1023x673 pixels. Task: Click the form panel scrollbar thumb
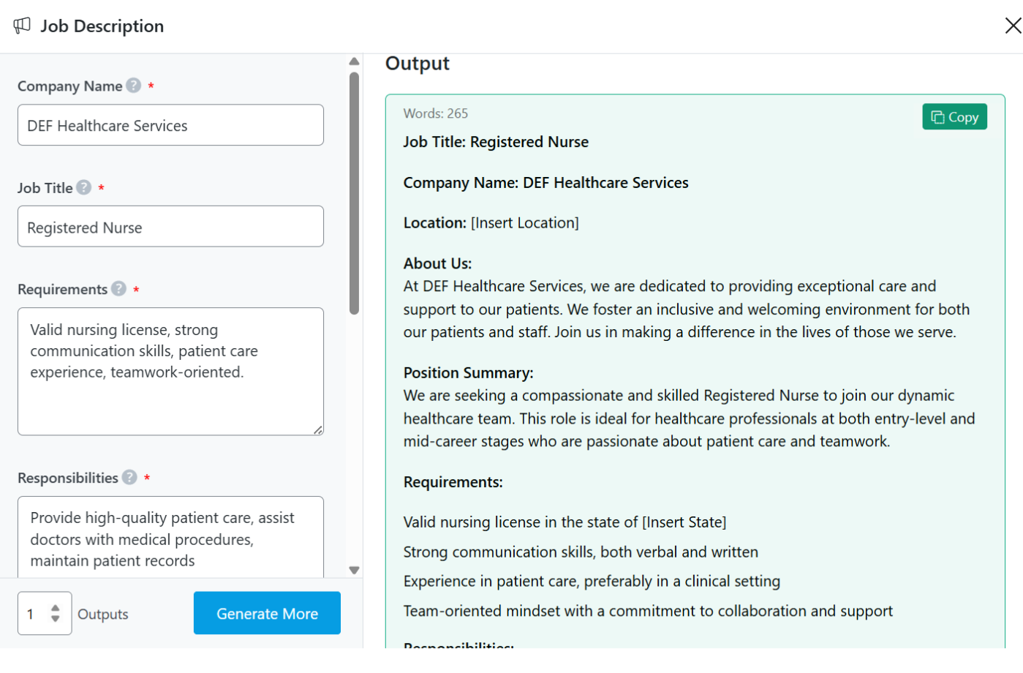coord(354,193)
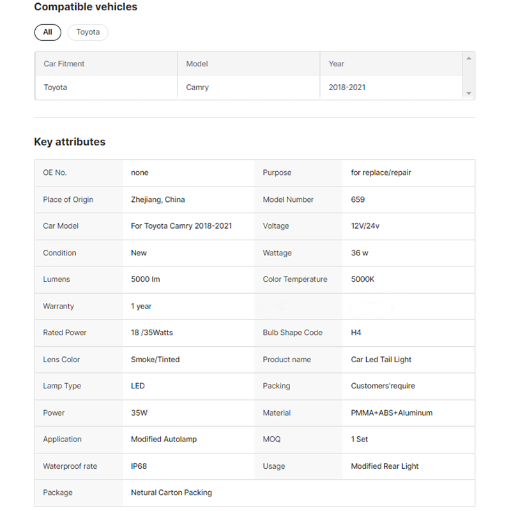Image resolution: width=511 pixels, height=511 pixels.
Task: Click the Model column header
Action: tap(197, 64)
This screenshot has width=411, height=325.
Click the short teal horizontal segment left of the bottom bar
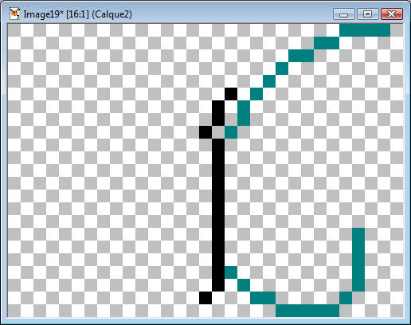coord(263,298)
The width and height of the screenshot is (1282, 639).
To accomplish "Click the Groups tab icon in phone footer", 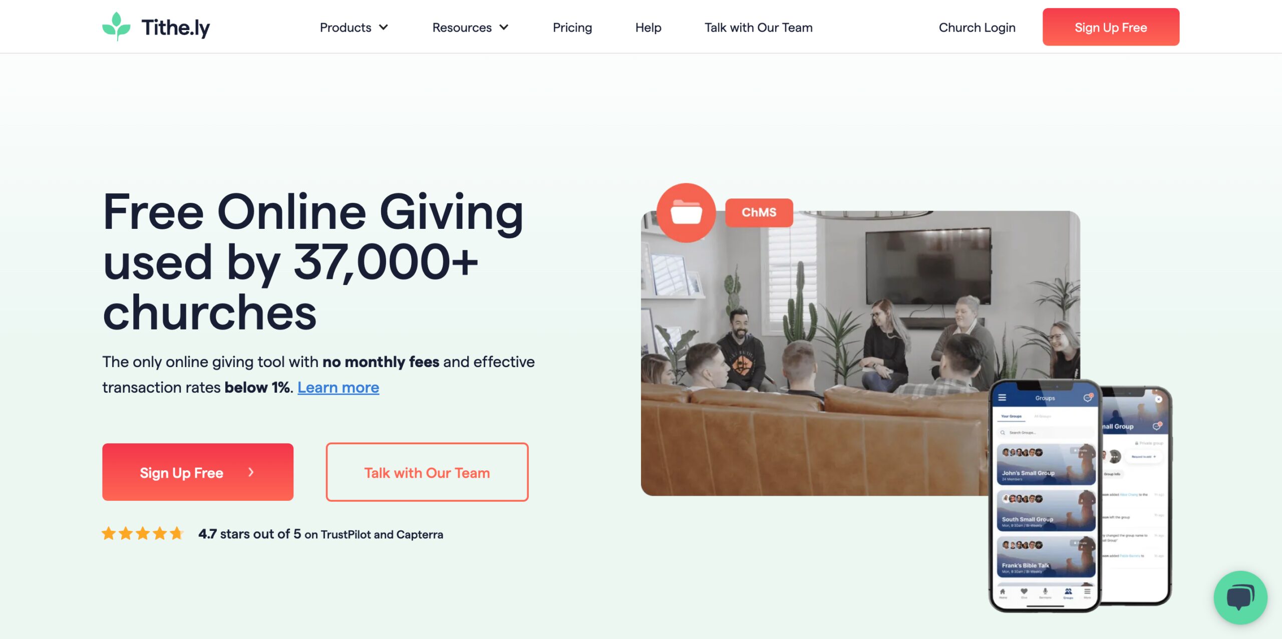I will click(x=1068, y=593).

---

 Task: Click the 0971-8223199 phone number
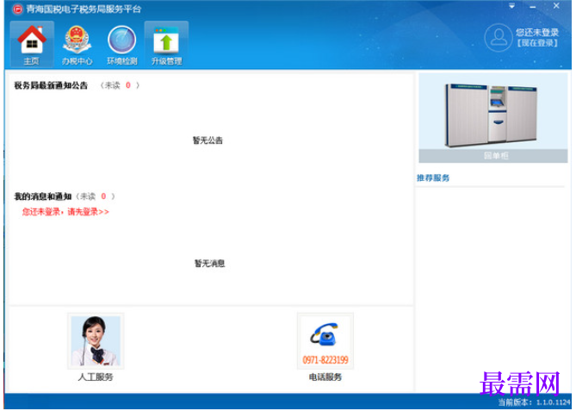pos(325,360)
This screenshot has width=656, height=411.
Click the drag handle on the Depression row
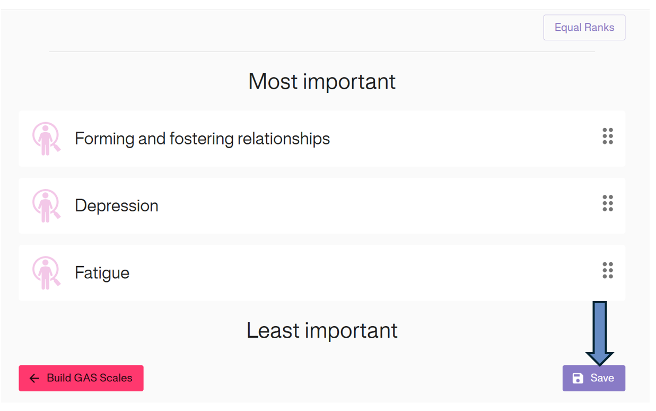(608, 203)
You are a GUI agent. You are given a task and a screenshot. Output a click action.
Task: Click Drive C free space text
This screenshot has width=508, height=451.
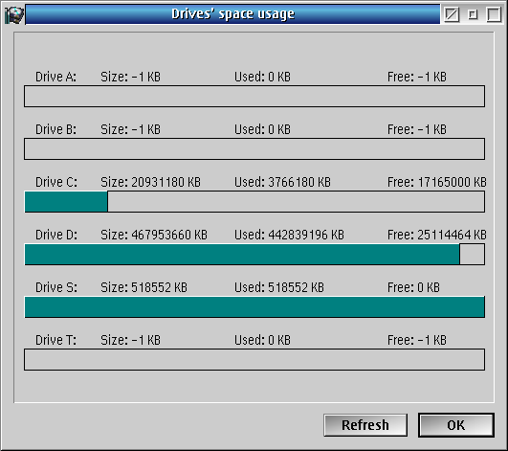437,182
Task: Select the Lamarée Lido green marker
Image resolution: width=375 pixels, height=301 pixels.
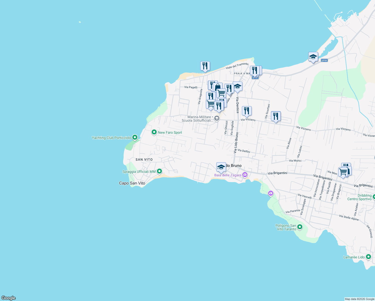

---

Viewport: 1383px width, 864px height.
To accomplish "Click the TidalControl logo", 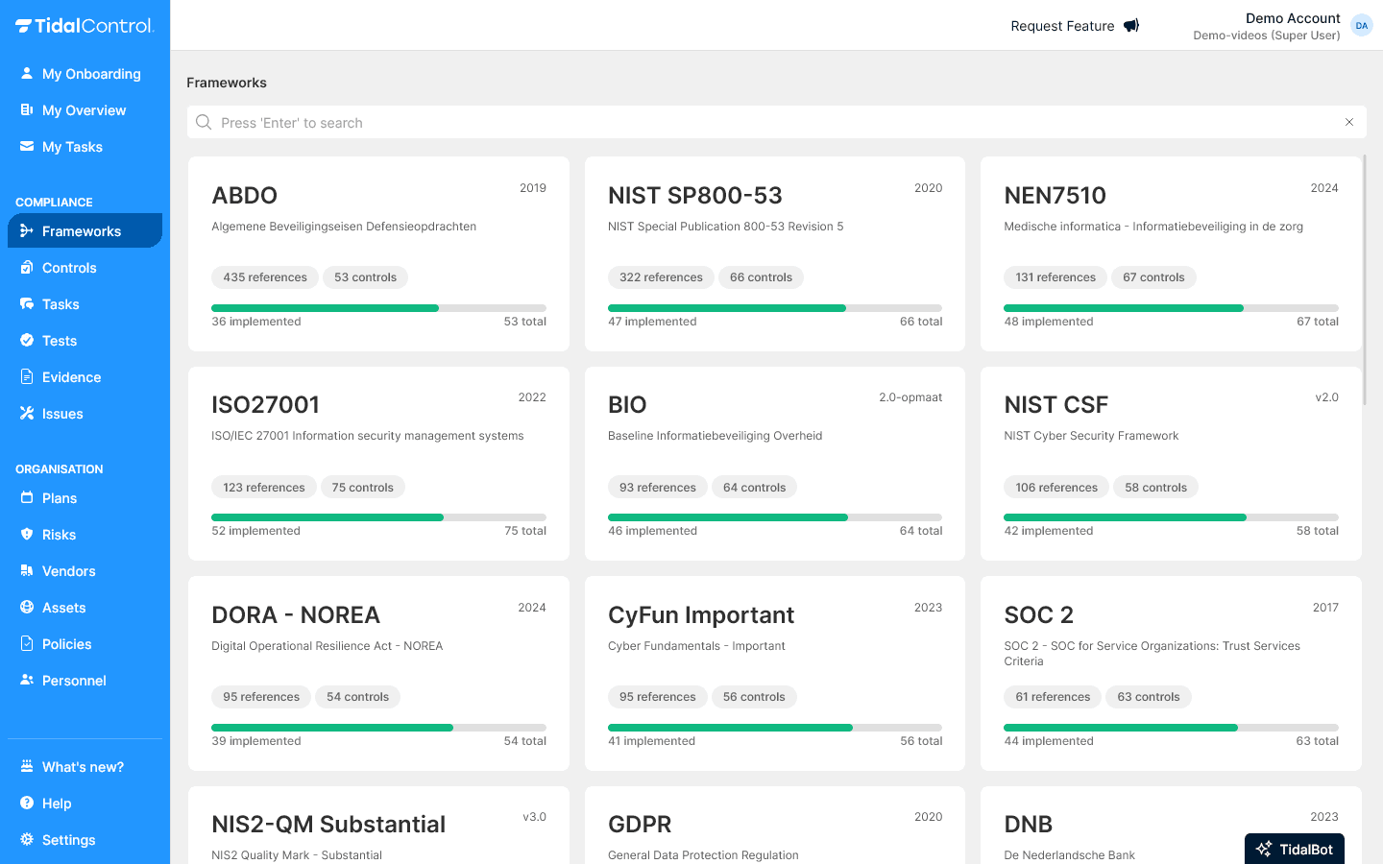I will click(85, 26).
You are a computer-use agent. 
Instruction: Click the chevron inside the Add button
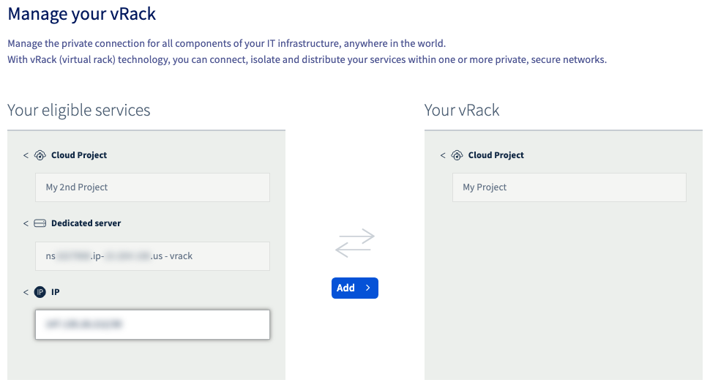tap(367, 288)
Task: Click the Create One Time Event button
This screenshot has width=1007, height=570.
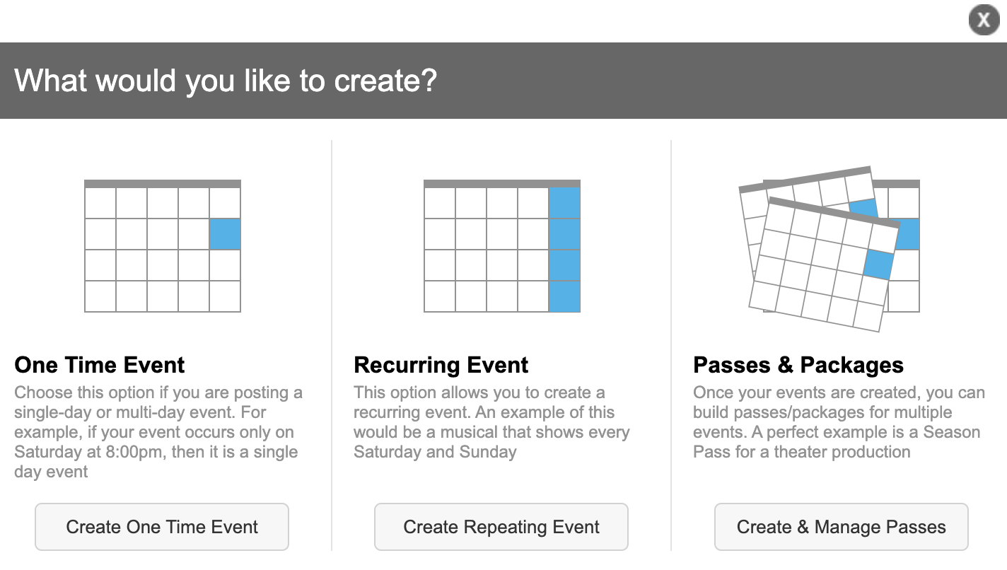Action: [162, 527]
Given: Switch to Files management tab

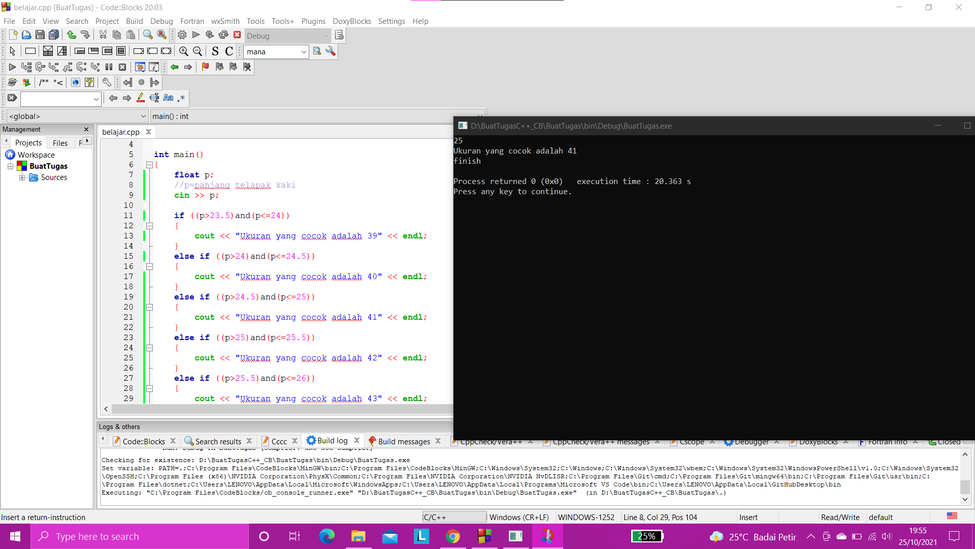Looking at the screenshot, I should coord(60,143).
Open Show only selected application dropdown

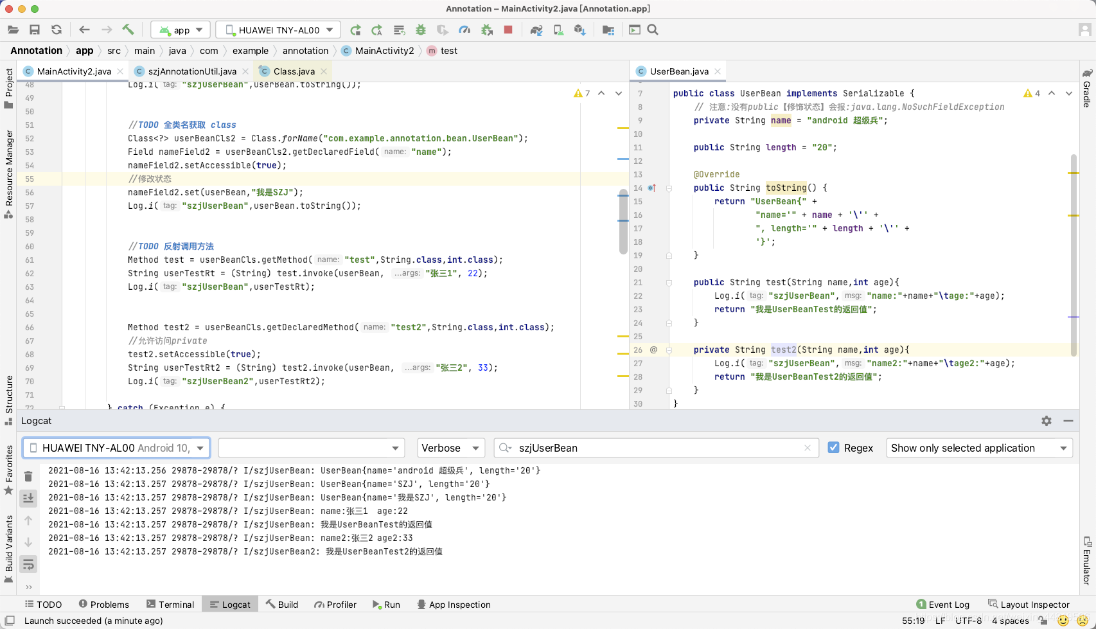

_Your instructions_. Return the listing word for word, starting at the line that contains "You are a GUI" and stopping after the line that contains "Image resolution: width=375", with the pictures left out.

_Problem solution_.
You are a GUI agent. You are given a task and a screenshot. Output a click action.
Task: Click Drive C free space text
This screenshot has width=508, height=451.
437,182
Task: Select the Lamarée Lido green marker
Image resolution: width=375 pixels, height=301 pixels.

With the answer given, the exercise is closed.